If Spec Ops: The Line makes killing feel bad to make a point, Hotline Miami makes it feel good to make the same point. The rush of Hotline Miami, from the one-hit kills on both enemies and yourself to the pulsating neon aesthetics to the absolutely insane ending, makes everything feel good; disturbingly good, in fact. It’s an ultra-violent puzzle game with personality to spare, but there is a method behind the madness, both mechanically and thematically.

3. FEZ

FEZ is really tough to describe without shattering its magic. It’s a game about games in a really weird way. It stimulates the senses while simultaneously relaxing them. It’s a visual and aural feast for its entire duration, and much like Journey, it simply begs to be replayed. What I often find with games is that I can’t replay them because the magic is lost after completion or I feel like I’m doing the same thing over again when I have other things to do. I’ve played through FEZ three times, and it never lost that magic, and even though I was certainly playing the same thing more than once, it still felt fresh.

2. Mark of the Ninja

Mark of the Ninja is mechanical perfection synthesized with aesthetic purity and clarity.
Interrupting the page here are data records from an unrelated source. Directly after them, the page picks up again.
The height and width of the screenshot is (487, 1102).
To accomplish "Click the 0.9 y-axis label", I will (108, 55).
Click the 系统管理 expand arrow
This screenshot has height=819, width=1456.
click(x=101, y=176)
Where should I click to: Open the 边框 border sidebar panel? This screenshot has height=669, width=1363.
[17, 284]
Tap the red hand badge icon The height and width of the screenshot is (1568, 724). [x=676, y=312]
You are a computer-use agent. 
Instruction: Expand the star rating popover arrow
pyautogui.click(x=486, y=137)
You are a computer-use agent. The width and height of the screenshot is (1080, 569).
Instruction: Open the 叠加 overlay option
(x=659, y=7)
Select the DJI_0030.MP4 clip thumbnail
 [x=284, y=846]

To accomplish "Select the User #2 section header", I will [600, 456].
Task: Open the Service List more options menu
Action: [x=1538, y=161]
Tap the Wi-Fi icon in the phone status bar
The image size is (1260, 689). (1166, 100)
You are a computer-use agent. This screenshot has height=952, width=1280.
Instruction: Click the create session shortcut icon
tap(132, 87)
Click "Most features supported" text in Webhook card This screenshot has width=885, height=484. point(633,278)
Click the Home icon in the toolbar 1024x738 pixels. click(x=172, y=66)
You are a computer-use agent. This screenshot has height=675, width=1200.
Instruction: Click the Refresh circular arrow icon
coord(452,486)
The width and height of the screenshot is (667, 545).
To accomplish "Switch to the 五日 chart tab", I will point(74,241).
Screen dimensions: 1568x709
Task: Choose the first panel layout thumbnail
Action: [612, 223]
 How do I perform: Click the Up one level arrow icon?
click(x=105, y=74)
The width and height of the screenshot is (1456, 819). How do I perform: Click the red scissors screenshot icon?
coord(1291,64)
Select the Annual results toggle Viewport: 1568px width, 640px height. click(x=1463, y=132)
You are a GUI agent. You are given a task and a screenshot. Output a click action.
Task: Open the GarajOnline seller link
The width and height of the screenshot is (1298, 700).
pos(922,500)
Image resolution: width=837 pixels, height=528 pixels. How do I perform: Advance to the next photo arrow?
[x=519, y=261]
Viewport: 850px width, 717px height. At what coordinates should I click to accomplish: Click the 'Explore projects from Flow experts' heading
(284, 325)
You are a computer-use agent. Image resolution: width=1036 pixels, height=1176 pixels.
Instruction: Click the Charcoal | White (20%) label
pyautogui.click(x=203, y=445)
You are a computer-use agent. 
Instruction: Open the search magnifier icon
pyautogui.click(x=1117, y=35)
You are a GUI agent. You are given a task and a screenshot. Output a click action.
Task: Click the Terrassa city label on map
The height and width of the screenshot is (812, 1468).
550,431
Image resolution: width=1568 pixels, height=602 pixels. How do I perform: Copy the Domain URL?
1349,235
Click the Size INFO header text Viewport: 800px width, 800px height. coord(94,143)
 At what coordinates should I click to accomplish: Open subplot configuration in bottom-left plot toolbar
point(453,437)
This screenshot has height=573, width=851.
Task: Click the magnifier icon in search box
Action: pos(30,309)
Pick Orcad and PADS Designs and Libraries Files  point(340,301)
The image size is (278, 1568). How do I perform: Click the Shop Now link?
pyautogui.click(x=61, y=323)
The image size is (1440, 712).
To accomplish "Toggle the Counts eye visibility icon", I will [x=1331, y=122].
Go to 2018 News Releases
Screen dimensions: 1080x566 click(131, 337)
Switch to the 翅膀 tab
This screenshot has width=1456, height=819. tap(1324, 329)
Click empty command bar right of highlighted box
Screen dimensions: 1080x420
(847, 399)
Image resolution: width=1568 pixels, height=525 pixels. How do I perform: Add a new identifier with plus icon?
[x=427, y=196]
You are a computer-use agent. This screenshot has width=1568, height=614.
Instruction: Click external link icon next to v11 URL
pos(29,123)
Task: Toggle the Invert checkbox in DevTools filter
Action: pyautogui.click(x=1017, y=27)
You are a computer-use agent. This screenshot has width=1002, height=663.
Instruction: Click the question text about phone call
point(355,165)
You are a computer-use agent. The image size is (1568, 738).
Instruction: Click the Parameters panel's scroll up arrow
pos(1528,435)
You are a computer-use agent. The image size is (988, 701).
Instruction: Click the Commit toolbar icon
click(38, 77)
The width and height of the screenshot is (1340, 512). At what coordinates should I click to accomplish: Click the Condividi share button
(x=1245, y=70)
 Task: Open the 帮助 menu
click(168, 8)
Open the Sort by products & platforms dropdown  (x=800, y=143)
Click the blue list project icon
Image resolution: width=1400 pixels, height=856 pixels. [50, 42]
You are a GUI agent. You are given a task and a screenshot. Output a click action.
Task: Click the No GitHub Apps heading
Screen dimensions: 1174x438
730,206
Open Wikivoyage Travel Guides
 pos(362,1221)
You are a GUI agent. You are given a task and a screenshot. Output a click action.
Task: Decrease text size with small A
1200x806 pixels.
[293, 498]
The information it needs to provide players is delivered in the least cluttered, most intuitive way imaginable, and in a stealth game, that is paramount. Mark of the Ninja is an astoundingly polished game, and is without a doubt my favorite stealth game of all time.

1. The Walking Dead

Anyone who has read my stuff recently or talked to me in the past 6 months knows that this game was the one that just got to me more than anything else this year (I made it pretty explicit in the full season review). Lee and Clementine are well written as individuals, but as a unit, they are simply perfect. From the harrowing introduction to the heartbreaking finale, The Walking Dead: The Game is a truly amazing interactive achievement. If you’re a fan of the show, drop that immediately and play this game. If you don’t like The Walking Dead or zombie fiction in general, this will make you a believer. Even if you don’t like video games, you need to try The Walking Dead: The Game. I know this all sounds like hyperbole, but I’d be surprised if my sentiment isn’t the same in a few months.